Down to the last line, output the records below exactly.

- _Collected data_

▶

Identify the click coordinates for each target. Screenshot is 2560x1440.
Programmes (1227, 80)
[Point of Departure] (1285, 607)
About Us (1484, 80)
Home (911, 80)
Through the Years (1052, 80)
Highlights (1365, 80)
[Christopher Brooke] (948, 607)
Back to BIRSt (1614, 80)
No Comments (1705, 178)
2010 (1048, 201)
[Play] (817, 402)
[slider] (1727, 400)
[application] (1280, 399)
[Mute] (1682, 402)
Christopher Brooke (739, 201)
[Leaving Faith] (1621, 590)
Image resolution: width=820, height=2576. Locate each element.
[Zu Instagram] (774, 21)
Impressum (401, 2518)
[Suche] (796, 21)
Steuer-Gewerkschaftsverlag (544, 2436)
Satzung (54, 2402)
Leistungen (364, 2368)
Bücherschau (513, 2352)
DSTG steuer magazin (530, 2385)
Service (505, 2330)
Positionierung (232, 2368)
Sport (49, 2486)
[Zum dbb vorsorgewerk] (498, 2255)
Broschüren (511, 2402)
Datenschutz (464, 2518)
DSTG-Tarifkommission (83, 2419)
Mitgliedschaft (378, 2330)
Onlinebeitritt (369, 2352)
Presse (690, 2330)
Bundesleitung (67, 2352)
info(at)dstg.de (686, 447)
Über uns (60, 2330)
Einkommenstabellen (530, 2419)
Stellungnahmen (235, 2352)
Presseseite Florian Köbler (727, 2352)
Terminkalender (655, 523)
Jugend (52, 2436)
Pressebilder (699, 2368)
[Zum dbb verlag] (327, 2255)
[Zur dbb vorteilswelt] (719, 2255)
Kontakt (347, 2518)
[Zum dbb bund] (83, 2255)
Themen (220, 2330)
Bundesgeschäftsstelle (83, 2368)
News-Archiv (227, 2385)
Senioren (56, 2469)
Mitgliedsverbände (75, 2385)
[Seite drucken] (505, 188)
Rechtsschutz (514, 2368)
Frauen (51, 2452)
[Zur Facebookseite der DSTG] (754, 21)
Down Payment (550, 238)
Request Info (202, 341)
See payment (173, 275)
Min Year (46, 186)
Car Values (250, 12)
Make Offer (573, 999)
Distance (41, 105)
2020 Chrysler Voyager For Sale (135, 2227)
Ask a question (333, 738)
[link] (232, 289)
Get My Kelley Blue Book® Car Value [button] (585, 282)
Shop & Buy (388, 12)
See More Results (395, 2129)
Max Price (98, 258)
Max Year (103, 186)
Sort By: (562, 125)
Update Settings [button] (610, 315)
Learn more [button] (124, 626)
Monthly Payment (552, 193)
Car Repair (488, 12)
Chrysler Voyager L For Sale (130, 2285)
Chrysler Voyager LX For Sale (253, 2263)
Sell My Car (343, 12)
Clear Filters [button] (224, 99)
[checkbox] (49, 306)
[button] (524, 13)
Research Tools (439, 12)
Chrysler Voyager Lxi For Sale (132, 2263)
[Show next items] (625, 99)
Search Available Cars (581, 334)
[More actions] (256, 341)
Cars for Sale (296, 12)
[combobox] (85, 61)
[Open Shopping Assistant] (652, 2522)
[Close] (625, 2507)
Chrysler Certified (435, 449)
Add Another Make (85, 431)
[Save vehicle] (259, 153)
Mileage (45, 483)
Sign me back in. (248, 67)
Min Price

◀

- _ANSWER TO THIS PROBLEM_
Identify the click coordinates for each target. Screenshot is 2560x1440.
Programmes (1227, 80)
[Point of Departure] (1285, 607)
About Us (1484, 80)
Home (911, 80)
Through the Years (1052, 80)
Highlights (1365, 80)
[Christopher Brooke] (948, 607)
Back to BIRSt (1614, 80)
No Comments (1705, 178)
2010 (1048, 201)
[Play] (817, 402)
[slider] (1727, 400)
[application] (1280, 399)
[Mute] (1682, 402)
Christopher Brooke (739, 201)
[Leaving Faith] (1621, 590)
Image resolution: width=820, height=2576. Locate each element.
[Zu Instagram] (774, 21)
Impressum (401, 2518)
[Suche] (796, 21)
Steuer-Gewerkschaftsverlag (544, 2436)
Satzung (54, 2402)
Leistungen (364, 2368)
Bücherschau (513, 2352)
DSTG steuer magazin (530, 2385)
Service (505, 2330)
Positionierung (232, 2368)
Sport (49, 2486)
[Zum dbb vorsorgewerk] (498, 2255)
Broschüren (511, 2402)
Datenschutz (464, 2518)
DSTG-Tarifkommission (83, 2419)
Mitgliedschaft (378, 2330)
Onlinebeitritt (369, 2352)
Presse (690, 2330)
Bundesleitung (67, 2352)
info(at)dstg.de (686, 447)
Über uns (60, 2330)
Einkommenstabellen (530, 2419)
Stellungnahmen (235, 2352)
Presseseite Florian Köbler (727, 2352)
Terminkalender (655, 523)
Jugend (52, 2436)
Pressebilder (699, 2368)
[Zum dbb verlag] (327, 2255)
[Zur dbb vorteilswelt] (719, 2255)
Kontakt (347, 2518)
[Zum dbb bund] (83, 2255)
Themen (220, 2330)
Bundesgeschäftsstelle (83, 2368)
News-Archiv (227, 2385)
Senioren (56, 2469)
Mitgliedsverbände (75, 2385)
[Seite drucken] (505, 188)
Rechtsschutz (514, 2368)
Frauen (51, 2452)
[Zur Facebookseite der DSTG] (754, 21)
Down Payment (550, 238)
Request Info (202, 341)
See payment (173, 275)
Min Year (46, 186)
Car Values (250, 12)
Make Offer (573, 999)
Distance (41, 105)
2020 Chrysler Voyager For Sale (135, 2227)
Ask a question (333, 738)
[link] (232, 289)
Get My Kelley Blue Book® Car Value [button] (585, 282)
Shop & Buy (388, 12)
See More Results (395, 2129)
Max Price (98, 258)
Max Year (103, 186)
Sort By: (562, 125)
Update Settings [button] (610, 315)
Learn more [button] (124, 626)
Monthly Payment (552, 193)
Car Repair (488, 12)
Chrysler Voyager L For Sale (130, 2285)
Chrysler Voyager LX For Sale (253, 2263)
Sell My Car (343, 12)
Clear Filters [button] (224, 99)
[checkbox] (49, 306)
[button] (524, 13)
Research Tools (439, 12)
Chrysler Voyager Lxi For Sale (132, 2263)
[Show next items] (625, 99)
Search Available Cars (581, 334)
[More actions] (256, 341)
Cars for Sale (296, 12)
[combobox] (85, 61)
[Open Shopping Assistant] (652, 2522)
[Close] (625, 2507)
Chrysler Certified (435, 449)
Add Another Make (85, 431)
[Save vehicle] (259, 153)
Mileage (45, 483)
Sign me back in. (248, 67)
Min Price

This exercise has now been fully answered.